Definitions are important.

How we define words sets the context for how we regulate them. In the U.S., the definitions of legally defended private information are changing, affecting the entire scope of information protection. The change in definitions reflects a desire to protect more of the data that describes how we live.

Early digital age protections of data in the U.S. tending to apply very specific definitions. First, the government began protecting the particular types of data that concerned legislators, regulators, and the general public – financial/banking information, descriptions of health care, and information relating to children.  This was the data that people felt was most private and most likely to be abused.  It was the data that many people would have been concerned about sharing with strangers.

The definitions around these laws reflected the specificity of their intent.

Then came official recognition of identity theft as a growing societal problem. As information was digitized, connected to the web, and accessed remotely, Americans saw how this data could be used to impersonate the people it was supposed to describe and identify.  Then came the passage of state laws, soon to encompass all 50 states, requiring notification of affected data subjects when their data had been exposed to unauthorized people.

The terms defined in this first wave of data breach notice laws were based on lists.  Each law listed a set of information categories likely to facilitate the theft of a citizen’s identity. The data breach notice law definitions of personally identifiable data tended to match a piece of identifying information – name or address – with a piece of data that would allow a criminal to access accounts.  This last category included account numbers, credit card numbers, social security numbers, driver’s license numbers, and even birth dates and mother’s maiden name. If it wasn’t on the list, it did not trigger the statute.  Different states added or subtracted pieces of information from the standard list, but the concept of listed trigger data remained the same.
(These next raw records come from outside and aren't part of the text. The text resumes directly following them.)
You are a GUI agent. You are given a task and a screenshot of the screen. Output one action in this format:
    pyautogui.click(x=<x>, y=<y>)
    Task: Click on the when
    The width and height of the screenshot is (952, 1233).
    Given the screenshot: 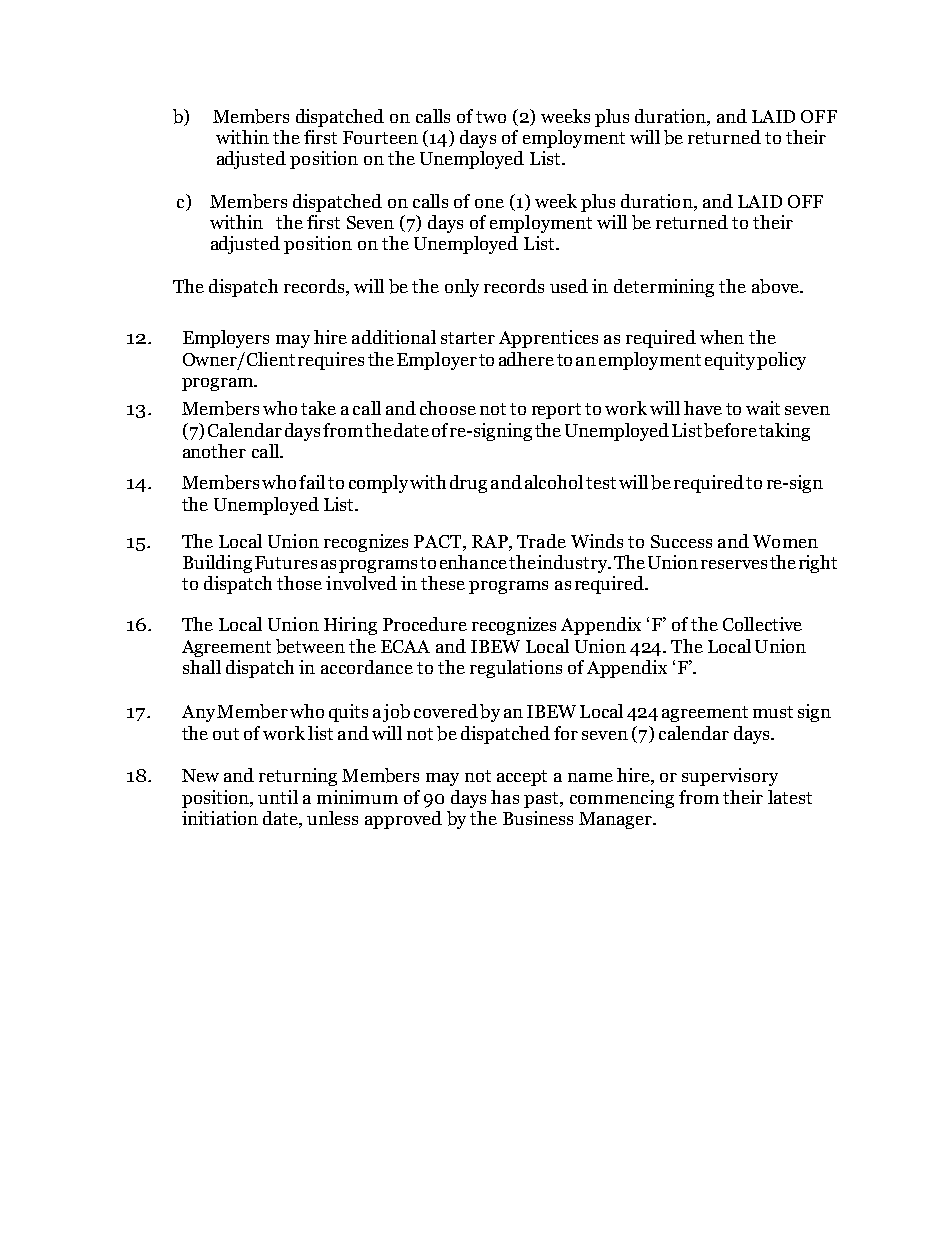 What is the action you would take?
    pyautogui.click(x=722, y=337)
The CCPA shattered this concept. As the first omnibus privacy act in the U.S., the California Consumer Privacy Act brought European thinking to privacy protection law.  Rather than a limited vertical market like finance or health care, or a narrow legal goal like stopping identity theft, the CCPA sought to create new rights that individuals would have to protect data collected about them, and the CCPA sought to impose those rights down on businesses who previously felt that they were owners of the data. The CCPA never defined anything as fundamental or nebulous as “ownership” of the data, but it did offer a new, breathtakingly broad definition of the personal information at the heart of the statute.

The CCPA definition was not a list. For years, demographics experts have known that 85% of the U.S. population could be identified by name if you had just three pieces of information about them: gender, zip code, and birth date. The more information about a person in your file, the easier it is to identify her and know many more things about her.  So it has been clear to privacy professionals for a long time that relevant personally identifiable information is not a list of names or addresses, but a mathematical calculation.  If your company had seven, eight, or nine facts about a person – even seemingly disparate facts like where they were at a given time and what they bought – with the right math your company could probably identify that person. This mathematical accretion concept better encompasses a useful definition of personally identifiable information to enforce a broader set of rights than the standard lists would do.

The European Union had already built this concept into law when it passed the GDPR. The GDPR includes protections for personal data, which is broadly defined, and then a tighter set for sensitive data, which is defined by category. I expect to discuss definitions and protection of sensitive data in this space next week. The GDPR defines personal data as “any information relating to an identified or identifiable natural person (‘data subject’); an identifiable natural person is one who can be identified, directly or indirectly, in particular by reference to an identifier such as a name, an identification number, location data, an online identifier or to one or more factors specific to the physical, physiological, genetic, mental, economic, cultural or social identity of that natural person.”

While ‘any information relating to an identifiable person” is broad, the California definition is both broad and vague. The CCPA defines personal information as “information that identifies, relates to, describes, is reasonably capable of being associated with, or could reasonably be linked, directly or indirectly, with a particular consumer or household.” It may be years before this definition is tested and clarified in the courts. Until that time, we will need to operate under the knowledge that any information reasonably capable of being associated with a person is regulated data.  What about a slice of data that can’t, by itself be associated with a person, but might help describe someone when linked with other data?  That seems to fall within this definition.  What falls outside? Given the state of today’s machine learning and analytics, almost nothing.

If California chooses to interpret and enforce this definition broadly, hardly a behavioral action or descriptive fact about a person will escape its purview.  Businesses that market to consumers are not ready to meet this standard for preserving, protecting, and restricting the use of data. We have jumped from one extreme to the other on defining personal information.